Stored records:

------------

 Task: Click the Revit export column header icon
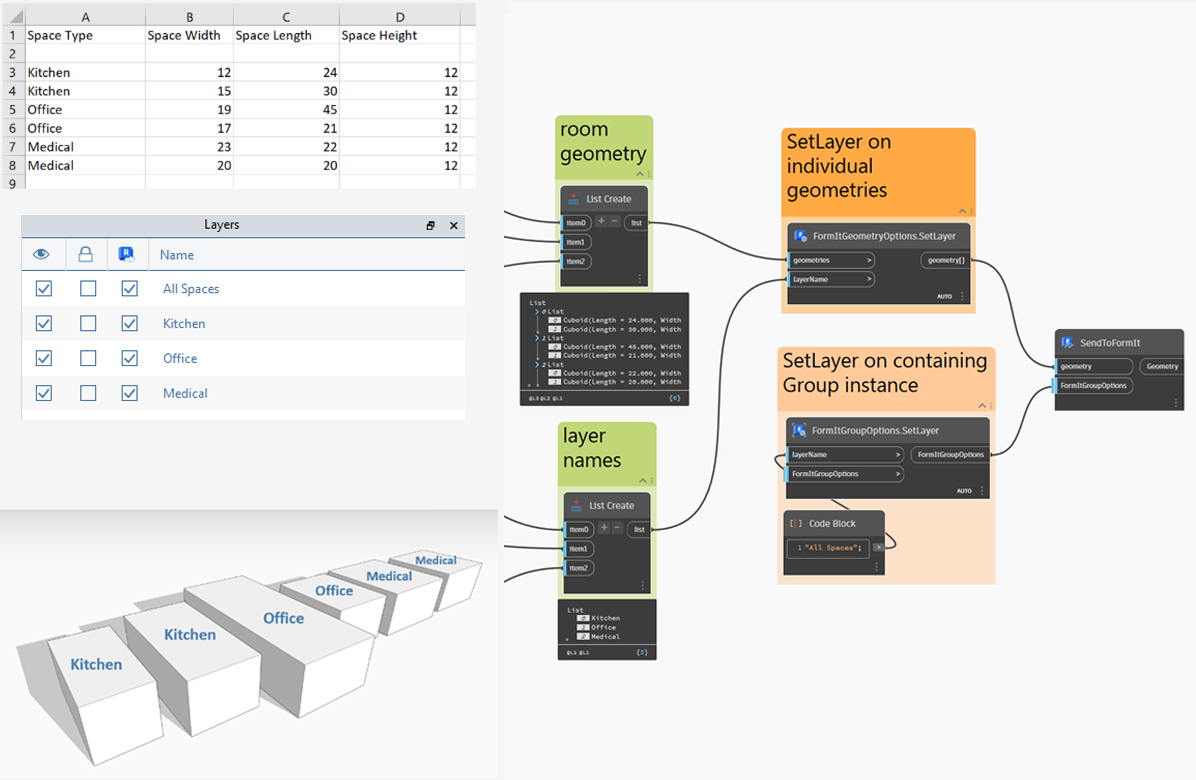(127, 255)
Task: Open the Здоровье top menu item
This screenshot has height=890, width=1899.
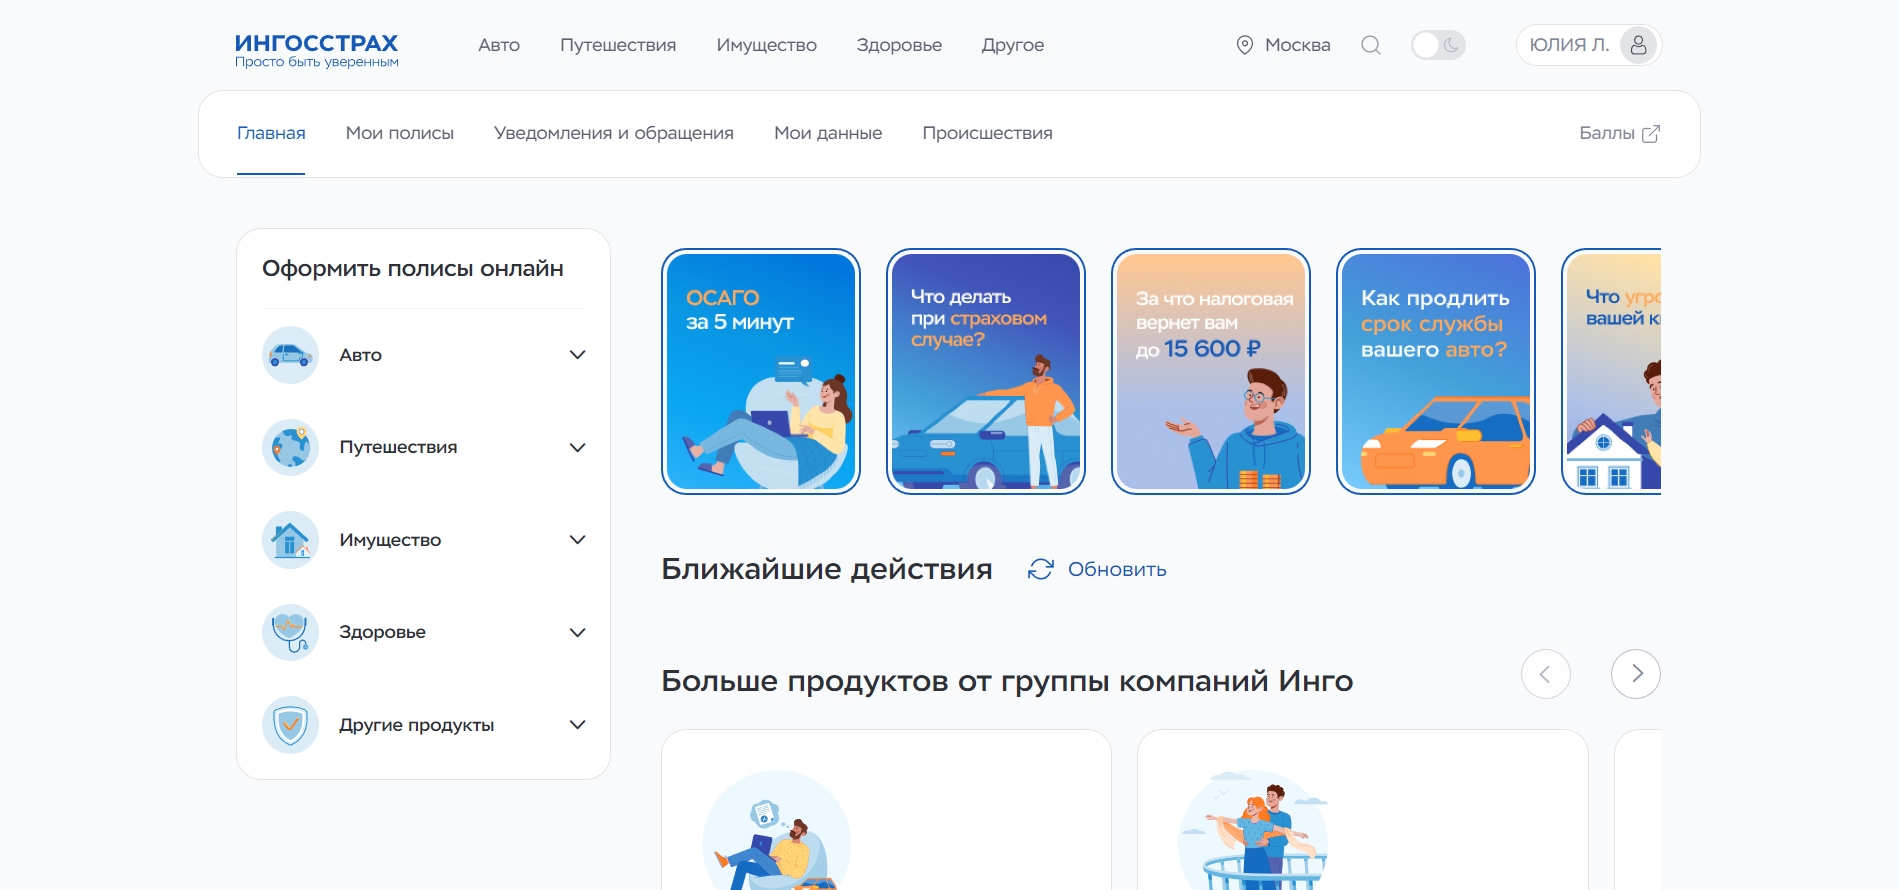Action: 899,45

------------

Given request:
Quote every line of the items above exactly, but leave out the pictures.

Output of the task:
 Task: Click the Revit export column header icon
(127, 255)
Task: Open the Здоровье top menu item
This screenshot has height=890, width=1899.
Action: 899,45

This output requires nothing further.